Abstract
Purpose :
ELOVL2 (Elongation of Very Long Chain Fatty Acids-Like 2) encodes a transmembrane protein that plays critical roles in the biosynthesis of omega-3 docosahexaenoic acid (DHA) (22:6n-3) and very long-chain polyunsaturated fatty acids (VLC-PUFAs), which are highly enriched in photoreceptors and essential for maintaining healthy visual function. Adjacent retinal pigment epithelial (RPE) cells are responsible for daily phagocytosis and subsequent degradation of lipid-rich photoreceptor outer segment tips.
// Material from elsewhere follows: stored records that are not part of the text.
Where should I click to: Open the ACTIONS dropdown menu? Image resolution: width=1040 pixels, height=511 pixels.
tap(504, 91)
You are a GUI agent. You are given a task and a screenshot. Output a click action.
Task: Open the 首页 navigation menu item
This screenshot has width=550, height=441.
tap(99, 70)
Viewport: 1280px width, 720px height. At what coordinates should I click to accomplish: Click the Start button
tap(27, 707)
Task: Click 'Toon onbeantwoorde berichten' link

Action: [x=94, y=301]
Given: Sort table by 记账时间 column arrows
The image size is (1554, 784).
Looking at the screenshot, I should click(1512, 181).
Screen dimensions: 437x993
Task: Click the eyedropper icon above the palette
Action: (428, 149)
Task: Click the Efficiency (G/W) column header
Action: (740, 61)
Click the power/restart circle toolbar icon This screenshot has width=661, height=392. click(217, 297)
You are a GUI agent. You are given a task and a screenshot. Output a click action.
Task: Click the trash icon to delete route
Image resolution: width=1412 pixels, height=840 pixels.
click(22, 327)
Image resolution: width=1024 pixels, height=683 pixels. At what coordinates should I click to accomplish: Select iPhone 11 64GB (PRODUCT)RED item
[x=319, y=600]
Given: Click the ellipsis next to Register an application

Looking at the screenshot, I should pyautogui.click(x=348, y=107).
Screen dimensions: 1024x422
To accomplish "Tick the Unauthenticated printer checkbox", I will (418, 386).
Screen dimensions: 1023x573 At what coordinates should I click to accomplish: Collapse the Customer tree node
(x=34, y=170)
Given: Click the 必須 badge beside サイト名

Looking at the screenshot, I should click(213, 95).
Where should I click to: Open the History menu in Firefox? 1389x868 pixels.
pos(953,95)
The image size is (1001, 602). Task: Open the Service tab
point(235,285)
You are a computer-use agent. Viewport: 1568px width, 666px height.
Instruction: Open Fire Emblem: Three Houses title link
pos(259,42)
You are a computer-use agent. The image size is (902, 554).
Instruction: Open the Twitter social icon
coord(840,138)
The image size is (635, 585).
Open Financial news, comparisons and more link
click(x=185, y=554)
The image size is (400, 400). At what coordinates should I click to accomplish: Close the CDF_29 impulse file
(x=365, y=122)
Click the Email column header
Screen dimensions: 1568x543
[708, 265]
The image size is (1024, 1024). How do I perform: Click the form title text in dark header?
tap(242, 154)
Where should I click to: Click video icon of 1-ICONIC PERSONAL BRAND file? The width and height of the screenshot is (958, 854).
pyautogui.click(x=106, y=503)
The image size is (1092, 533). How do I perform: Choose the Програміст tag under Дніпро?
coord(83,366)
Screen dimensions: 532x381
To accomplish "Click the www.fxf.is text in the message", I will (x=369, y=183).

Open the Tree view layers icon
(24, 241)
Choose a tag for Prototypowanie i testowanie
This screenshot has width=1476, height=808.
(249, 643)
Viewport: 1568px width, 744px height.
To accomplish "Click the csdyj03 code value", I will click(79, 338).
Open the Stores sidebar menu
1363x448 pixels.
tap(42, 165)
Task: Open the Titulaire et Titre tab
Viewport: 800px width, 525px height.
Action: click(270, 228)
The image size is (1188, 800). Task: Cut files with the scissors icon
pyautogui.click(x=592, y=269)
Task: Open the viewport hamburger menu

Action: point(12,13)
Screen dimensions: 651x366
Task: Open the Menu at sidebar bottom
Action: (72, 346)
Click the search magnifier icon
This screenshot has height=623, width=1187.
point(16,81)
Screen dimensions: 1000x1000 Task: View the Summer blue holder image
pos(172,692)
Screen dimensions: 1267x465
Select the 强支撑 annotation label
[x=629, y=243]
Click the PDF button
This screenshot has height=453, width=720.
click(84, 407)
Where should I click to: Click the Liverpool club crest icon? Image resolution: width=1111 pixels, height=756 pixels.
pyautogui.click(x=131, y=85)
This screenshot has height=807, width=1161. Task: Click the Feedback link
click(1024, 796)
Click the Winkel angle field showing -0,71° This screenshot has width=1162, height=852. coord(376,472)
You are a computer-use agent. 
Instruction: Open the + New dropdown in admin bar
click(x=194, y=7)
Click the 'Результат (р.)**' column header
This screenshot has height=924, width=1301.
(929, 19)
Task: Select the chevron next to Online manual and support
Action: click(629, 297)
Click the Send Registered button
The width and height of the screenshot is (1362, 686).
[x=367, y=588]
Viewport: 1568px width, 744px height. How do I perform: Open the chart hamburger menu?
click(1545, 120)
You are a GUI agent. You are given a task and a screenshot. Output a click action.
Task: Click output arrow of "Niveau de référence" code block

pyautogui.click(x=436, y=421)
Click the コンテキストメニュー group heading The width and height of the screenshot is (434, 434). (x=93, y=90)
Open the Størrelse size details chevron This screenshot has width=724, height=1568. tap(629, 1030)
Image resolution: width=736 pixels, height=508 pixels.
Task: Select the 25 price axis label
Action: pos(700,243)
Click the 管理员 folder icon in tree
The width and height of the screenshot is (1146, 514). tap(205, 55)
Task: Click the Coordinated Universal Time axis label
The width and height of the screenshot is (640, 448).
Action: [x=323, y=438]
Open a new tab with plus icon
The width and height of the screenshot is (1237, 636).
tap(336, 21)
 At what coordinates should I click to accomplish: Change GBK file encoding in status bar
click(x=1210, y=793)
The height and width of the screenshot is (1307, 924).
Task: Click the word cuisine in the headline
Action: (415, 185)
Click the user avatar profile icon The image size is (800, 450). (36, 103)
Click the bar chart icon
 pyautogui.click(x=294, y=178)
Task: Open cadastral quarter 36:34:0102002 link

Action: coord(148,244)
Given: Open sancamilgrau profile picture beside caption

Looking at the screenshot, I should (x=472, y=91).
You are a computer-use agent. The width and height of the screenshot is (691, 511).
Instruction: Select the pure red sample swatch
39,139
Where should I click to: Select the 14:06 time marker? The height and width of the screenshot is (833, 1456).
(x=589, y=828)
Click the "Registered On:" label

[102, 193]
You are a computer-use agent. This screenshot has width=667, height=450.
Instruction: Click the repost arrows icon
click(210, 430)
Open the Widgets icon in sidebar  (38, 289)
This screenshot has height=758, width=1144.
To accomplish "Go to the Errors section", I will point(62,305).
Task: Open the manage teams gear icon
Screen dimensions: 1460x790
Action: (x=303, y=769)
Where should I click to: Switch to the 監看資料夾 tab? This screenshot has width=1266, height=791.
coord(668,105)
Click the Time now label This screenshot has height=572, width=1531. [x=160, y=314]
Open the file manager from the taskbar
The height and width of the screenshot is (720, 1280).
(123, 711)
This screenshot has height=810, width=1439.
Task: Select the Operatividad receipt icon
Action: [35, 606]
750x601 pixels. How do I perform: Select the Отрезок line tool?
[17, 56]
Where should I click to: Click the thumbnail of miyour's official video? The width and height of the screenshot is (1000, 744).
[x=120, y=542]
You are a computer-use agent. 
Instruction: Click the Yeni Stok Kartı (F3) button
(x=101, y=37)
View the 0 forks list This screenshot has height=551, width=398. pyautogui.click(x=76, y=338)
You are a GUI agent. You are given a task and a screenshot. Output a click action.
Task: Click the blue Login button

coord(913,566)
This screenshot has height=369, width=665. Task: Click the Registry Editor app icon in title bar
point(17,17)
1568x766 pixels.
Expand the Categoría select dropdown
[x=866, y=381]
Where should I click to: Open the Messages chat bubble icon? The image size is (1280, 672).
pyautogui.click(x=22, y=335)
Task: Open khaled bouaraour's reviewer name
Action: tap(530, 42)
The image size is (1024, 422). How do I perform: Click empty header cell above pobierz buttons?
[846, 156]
The aim of this study was to investigate the functional role of ELOVL2 in RPE cells and to what extent alterations of DHA and VLC-PUFA synthesis contribute to RPE dysfunction.
Methods :
We used small interfering RNAs (siRNAs) directed against ELOVL2 in ARPE19 cells and performed immunohistochemistry and fluorescent microscopy studies. To investigate phagocytic function, cells were challenged with FITC-labelled rod outer segments (FITC-ROS) and stained with lysosomal marker LAMP1. The proportion of surface-bound and internalized ROS in control (n=9) and ELOVL2 knockdown (n=9) cells was quantified using ImageJ and normalized to the number of nuclei. Two-tailed Student’s t-test was used for statistical analysis.
Results :
ELOVL2 knockdown ARPE19 cells showed ~30% decrease in phagocytosed ROS (p<0.001) compared to control. In addition, lysosomal size and distribution differed between the two groups. In normal ARPE19 cells, lysosomes exhibited a perinuclear distribution, while in ELOVL2 knockdown ARPE19 cells, LAMP1 signal was localized to the cell periphery.
Conclusions :
Overall, the findings of this study support our hypothesis and suggest that ELOVL2 knockdown and subsequent decline in DHA and VLC-PUFA synthesis result in impaired phagocytic function of RPE cells. This study not only provides insight into the molecular mechanisms of RPE phagocytosis but also opportunities to explore therapeutic treatments for pathologic states such as age-related macular degeneration (AMD) using lipid supplementation.
This abstract was presented at the 2022 ARVO Annual Meeting, held in Denver, CO, May 1-4, 2022, and virtually.